Possible Dog Grooming Injuries

With the greatest skill in the world, dogs and cats can be unpredictable. They do fidget and accidents can happen. The most important thing is to stay calm and assess the injury first. Keep your safety in mind, as scared or injured animals may well react out of character and snap or bite. It may be sensible in some situations to pop a muzzle on before attempting to administer first aid. If you cannot safely administer first aid, then don’t. Call your vet surgery for advice.

Clipper Cuts and Nicks.

 Accidentally caught the dog or cat’s skin with your grooming clippers or scissors? Here’s what to do:

  • If the wound is bleeding, apply pressure with a cotton swab or gauze for a few minutes. Resist the temptation to keep checking if it is still bleeding! Every time you move the gauze, the blood clot will be dislodged, and the bleeding will start again.
  • If the wound is not bleeding or only bleeding a little, flush it with sterile saline or salt solution to remove any debris.
  • Apply a non-sting antibacterial spray or cream to the wound. Sprays tend to be better tolerated!
  • Place a bandage if the wound is in an area that allows this. First apply a sterile wound dressing, then a layer of conforming bandage and lastly a layer of cohesive bandage. The bandage needs to be tight enough that it won’t fall off, but not so tight that it stops blood flow. You should be able to slide two fingers between the skin and the bandage. If the bandage is low down on a limb, then include the foot in the bandage to prevent it from swelling up. Your dressing should never be left on for more than 24 hours, so make sure you relay this to the owner.
  • If the wound is in an area that you cannot bandage, or is a small nick, then a spray on plaster may be a better option. This creates a barrier, protecting the wound from dirt and bacteria.

If it is a significant wound or there is a flap of skin, then seek veterinary care ASAP, or advise the owners to do so.


Bleeding Nail Quicks

It can be hard to assess nails, especially if they are black, and so you may occasionally cut them too short.

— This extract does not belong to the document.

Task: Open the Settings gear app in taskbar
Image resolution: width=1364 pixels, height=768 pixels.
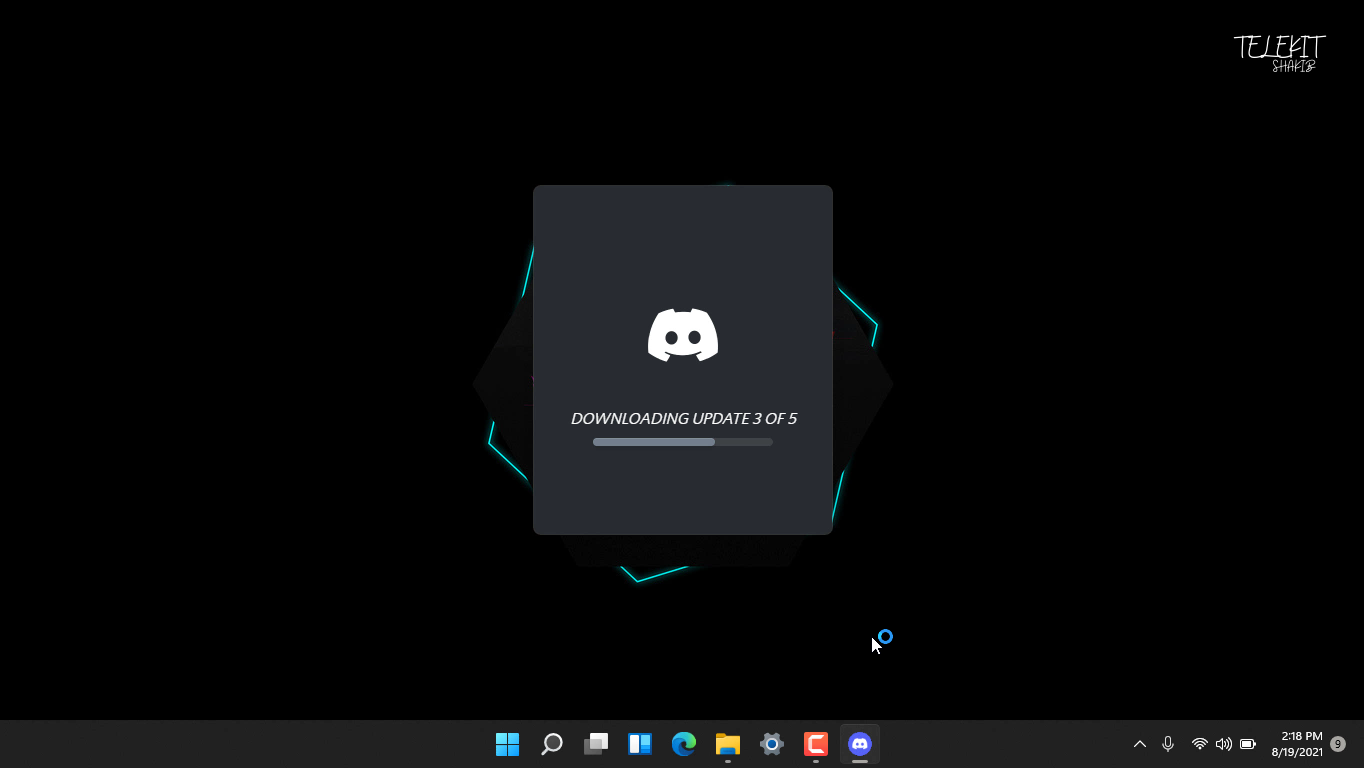Action: coord(772,744)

Similarly, the dog may move, causing your nail clippers to slip. Bleeding quicks can be scary as they have a good blood supply! Stay calm and apply pressure until you can apply a haemostatic powder or pen. Try to reassure the dog; the bleeding will stop quicker if you can keep them calm and still.

Clipper Rash and Skin Reactions

 Some animals have more sensitive skin than others, so close shaving or certain shampoos may elicit a reaction. Immediate first aid is aimed at soothing the skin and preventing infection. Cleaning the area with an antibacterial wash can help prevent bacteria getting in through the damaged skin barrier. Next, applying a cold pack can ease the discomfort. These skin rashes are very itchy, so preventing the dog or cat from scratching or licking is crucial. Otherwise the rash may turn into a nasty skin infection. Make sure you communicate this to the owner too.

Eye Injuries

Shampoo in the eye can cause a minor irritation with lots of blinking or a more pronounced red eye. Flush the eye with sterile saline or eye wash to prevent further irritation. Any accidental trauma to an eye should be assessed by a vet.


 It is not impossible that an animal could jump or fall off the grooming table. Should this happen, watch for signs of discomfort such as limping or licking an area. Let the owner know if this happens, so they can seek veterinary advice and pain relief as needed. Keep the animal as still and rested as possible in the meantime.

Electric Shocks

Now, this is thankfully a rare one! In the unlikely event that an animal chews an electrical cable or receives a shock from wet grooming clippers, immediately remove them from the source of the shock. Remember your safety too! Always turn off the appliance before approaching, if you can safely do so. Otherwise use a wooden broom handle (or other non-conducting long object) to gently move the animal away. Wrap the animal in a foil blanket and seek immediate veterinary attention.

Of course, as with anything, preventing is better than treating! Review your safety protocols regularly. Of course accidents do happen to the best of us, so keep your first aid knowledge up to date too.